Multinomial distribution doesn't behave as expected

I don’t think that the multinomial distribution is behaving as expected. I was trying to model the birthday paradox as a multinomial with p=[1/365]*365 and n=23, which works just fine in numpy; yet I have not been able to repro this in pymc3 - I get all arrays of size 365 with [23 … 0] (which is highly improbable).

import pymc3 as pm
import numpy as np
with pm.Model() as model:
    pm.Multinomial('k', n=23, p=np.array([1/365]*365), shape=(365,))
    trace = pm.sample()
    
print(
    np.random.multinomial(n=23, pvals=[1/365]*365),
    trace['k'][0]
)

Most likely the metropolis sampler is stuck as you have high dimensional variable.
If you want to sample from prior you should use pm.sample_prior_predictive

Amazing, I was looking exactly for sample_prior_predictive.
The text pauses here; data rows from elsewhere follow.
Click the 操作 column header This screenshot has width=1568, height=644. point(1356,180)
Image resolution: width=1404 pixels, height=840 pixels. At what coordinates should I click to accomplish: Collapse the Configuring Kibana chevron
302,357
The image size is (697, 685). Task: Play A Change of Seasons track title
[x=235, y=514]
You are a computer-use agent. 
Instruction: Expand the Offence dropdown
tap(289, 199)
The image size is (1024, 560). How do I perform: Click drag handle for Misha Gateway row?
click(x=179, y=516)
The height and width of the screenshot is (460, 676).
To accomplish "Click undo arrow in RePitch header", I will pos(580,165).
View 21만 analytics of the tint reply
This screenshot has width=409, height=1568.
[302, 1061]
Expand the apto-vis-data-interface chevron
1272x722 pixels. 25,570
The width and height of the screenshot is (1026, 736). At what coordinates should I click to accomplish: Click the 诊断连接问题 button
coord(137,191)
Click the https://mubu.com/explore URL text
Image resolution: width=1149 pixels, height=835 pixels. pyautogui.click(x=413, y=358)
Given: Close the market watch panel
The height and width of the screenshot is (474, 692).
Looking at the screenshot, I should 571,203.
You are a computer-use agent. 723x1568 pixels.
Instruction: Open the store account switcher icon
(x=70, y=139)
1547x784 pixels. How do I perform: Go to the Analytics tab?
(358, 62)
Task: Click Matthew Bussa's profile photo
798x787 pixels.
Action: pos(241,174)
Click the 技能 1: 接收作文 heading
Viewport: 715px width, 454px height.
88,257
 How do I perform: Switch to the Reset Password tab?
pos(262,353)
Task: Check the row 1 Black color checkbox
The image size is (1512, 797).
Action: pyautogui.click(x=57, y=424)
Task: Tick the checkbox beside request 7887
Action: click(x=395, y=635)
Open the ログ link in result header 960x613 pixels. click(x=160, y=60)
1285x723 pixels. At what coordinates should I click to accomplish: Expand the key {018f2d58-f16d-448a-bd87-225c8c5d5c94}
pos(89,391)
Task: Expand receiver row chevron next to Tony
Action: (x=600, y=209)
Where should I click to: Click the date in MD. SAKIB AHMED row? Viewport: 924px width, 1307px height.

Leaving my birthday paradox code here in exchange for this amazing piece of information and for reference :slight_smile:

import numpy as np
import pandas as pd

with pm.Model() as model:
    n = pm.DiscreteUniform('n', 1, 150)
    birthday_frequencies = pm.Multinomial(
        'k',
        n=n,
        p=[1/365]*365, 
        shape=(365)
    )
    colliding_birthdays = pm.Deterministic(
        'colliding_birthdays', 
        birthday_frequencies.max() > 1
    )
    trace = pm.sample_prior_predictive(samples=50000)

df = pd.DataFrame([trace['n'], trace['colliding_birthdays'].astype(int)]).T
df.columns = ['Number of people', 'P(colliding birthday)']
df.groupby('Number of people').mean().plot()
plt.grid()
1 Like